What is needed — Reproduce the data in full, exactly as it appears.

[Saved data entries]
--- START ---

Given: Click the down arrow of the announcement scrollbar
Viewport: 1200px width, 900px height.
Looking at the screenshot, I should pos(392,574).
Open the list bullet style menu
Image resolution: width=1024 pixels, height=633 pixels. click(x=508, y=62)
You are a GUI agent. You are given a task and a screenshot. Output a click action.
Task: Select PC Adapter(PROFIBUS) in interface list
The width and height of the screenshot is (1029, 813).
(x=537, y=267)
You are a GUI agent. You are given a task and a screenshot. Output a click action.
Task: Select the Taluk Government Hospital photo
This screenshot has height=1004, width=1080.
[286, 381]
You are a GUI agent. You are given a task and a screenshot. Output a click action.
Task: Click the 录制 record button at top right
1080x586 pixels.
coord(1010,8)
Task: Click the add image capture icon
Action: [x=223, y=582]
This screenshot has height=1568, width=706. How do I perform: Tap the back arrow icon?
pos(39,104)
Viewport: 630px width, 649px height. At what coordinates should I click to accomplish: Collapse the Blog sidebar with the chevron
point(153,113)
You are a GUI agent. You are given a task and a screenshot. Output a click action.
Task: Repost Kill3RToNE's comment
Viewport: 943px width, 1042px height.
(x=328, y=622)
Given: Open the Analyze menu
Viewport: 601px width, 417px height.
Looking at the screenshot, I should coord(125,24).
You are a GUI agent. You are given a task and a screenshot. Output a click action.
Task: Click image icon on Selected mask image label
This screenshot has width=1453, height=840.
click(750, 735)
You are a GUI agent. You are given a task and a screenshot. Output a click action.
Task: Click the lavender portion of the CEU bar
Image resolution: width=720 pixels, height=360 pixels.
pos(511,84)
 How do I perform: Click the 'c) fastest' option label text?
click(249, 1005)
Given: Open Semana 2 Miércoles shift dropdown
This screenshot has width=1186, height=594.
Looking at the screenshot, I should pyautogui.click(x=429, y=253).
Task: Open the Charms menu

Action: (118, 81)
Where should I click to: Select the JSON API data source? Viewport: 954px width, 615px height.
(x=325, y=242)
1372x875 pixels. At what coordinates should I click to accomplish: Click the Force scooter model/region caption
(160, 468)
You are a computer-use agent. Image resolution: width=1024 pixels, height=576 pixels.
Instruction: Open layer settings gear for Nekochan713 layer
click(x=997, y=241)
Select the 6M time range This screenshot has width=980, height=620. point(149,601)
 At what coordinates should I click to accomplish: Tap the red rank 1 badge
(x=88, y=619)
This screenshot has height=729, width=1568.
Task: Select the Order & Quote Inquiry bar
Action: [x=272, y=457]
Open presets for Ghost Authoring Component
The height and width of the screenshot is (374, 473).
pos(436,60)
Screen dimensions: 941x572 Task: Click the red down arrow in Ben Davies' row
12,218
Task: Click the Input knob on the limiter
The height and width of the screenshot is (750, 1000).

--- END ---

Response box —
Given: Click the down arrow of the announcement scrollbar
Viewport: 1200px width, 900px height.
Looking at the screenshot, I should pos(392,574).
Open the list bullet style menu
Image resolution: width=1024 pixels, height=633 pixels. click(x=508, y=62)
You are a GUI agent. You are given a task and a screenshot. Output a click action.
Task: Select PC Adapter(PROFIBUS) in interface list
The width and height of the screenshot is (1029, 813).
(x=537, y=267)
You are a GUI agent. You are given a task and a screenshot. Output a click action.
Task: Select the Taluk Government Hospital photo
This screenshot has height=1004, width=1080.
[286, 381]
You are a GUI agent. You are given a task and a screenshot. Output a click action.
Task: Click the 录制 record button at top right
1080x586 pixels.
coord(1010,8)
Task: Click the add image capture icon
Action: [x=223, y=582]
This screenshot has height=1568, width=706. How do I perform: Tap the back arrow icon?
pos(39,104)
Viewport: 630px width, 649px height. At what coordinates should I click to accomplish: Collapse the Blog sidebar with the chevron
point(153,113)
You are a GUI agent. You are given a task and a screenshot. Output a click action.
Task: Repost Kill3RToNE's comment
Viewport: 943px width, 1042px height.
(x=328, y=622)
Given: Open the Analyze menu
Viewport: 601px width, 417px height.
Looking at the screenshot, I should coord(125,24).
You are a GUI agent. You are given a task and a screenshot. Output a click action.
Task: Click image icon on Selected mask image label
This screenshot has width=1453, height=840.
click(750, 735)
You are a GUI agent. You are given a task and a screenshot. Output a click action.
Task: Click the lavender portion of the CEU bar
Image resolution: width=720 pixels, height=360 pixels.
pos(511,84)
 How do I perform: Click the 'c) fastest' option label text?
click(249, 1005)
Given: Open Semana 2 Miércoles shift dropdown
This screenshot has width=1186, height=594.
Looking at the screenshot, I should pyautogui.click(x=429, y=253).
Task: Open the Charms menu

Action: (118, 81)
Where should I click to: Select the JSON API data source? Viewport: 954px width, 615px height.
(x=325, y=242)
1372x875 pixels. At what coordinates should I click to accomplish: Click the Force scooter model/region caption
(160, 468)
You are a computer-use agent. Image resolution: width=1024 pixels, height=576 pixels.
Instruction: Open layer settings gear for Nekochan713 layer
click(x=997, y=241)
Select the 6M time range This screenshot has width=980, height=620. point(149,601)
 At what coordinates should I click to accomplish: Tap the red rank 1 badge
(x=88, y=619)
This screenshot has height=729, width=1568.
Task: Select the Order & Quote Inquiry bar
Action: [x=272, y=457]
Open presets for Ghost Authoring Component
The height and width of the screenshot is (374, 473).
pos(436,60)
Screen dimensions: 941x572 Task: Click the red down arrow in Ben Davies' row
12,218
Task: Click the Input knob on the limiter
The height and width of the screenshot is (750, 1000).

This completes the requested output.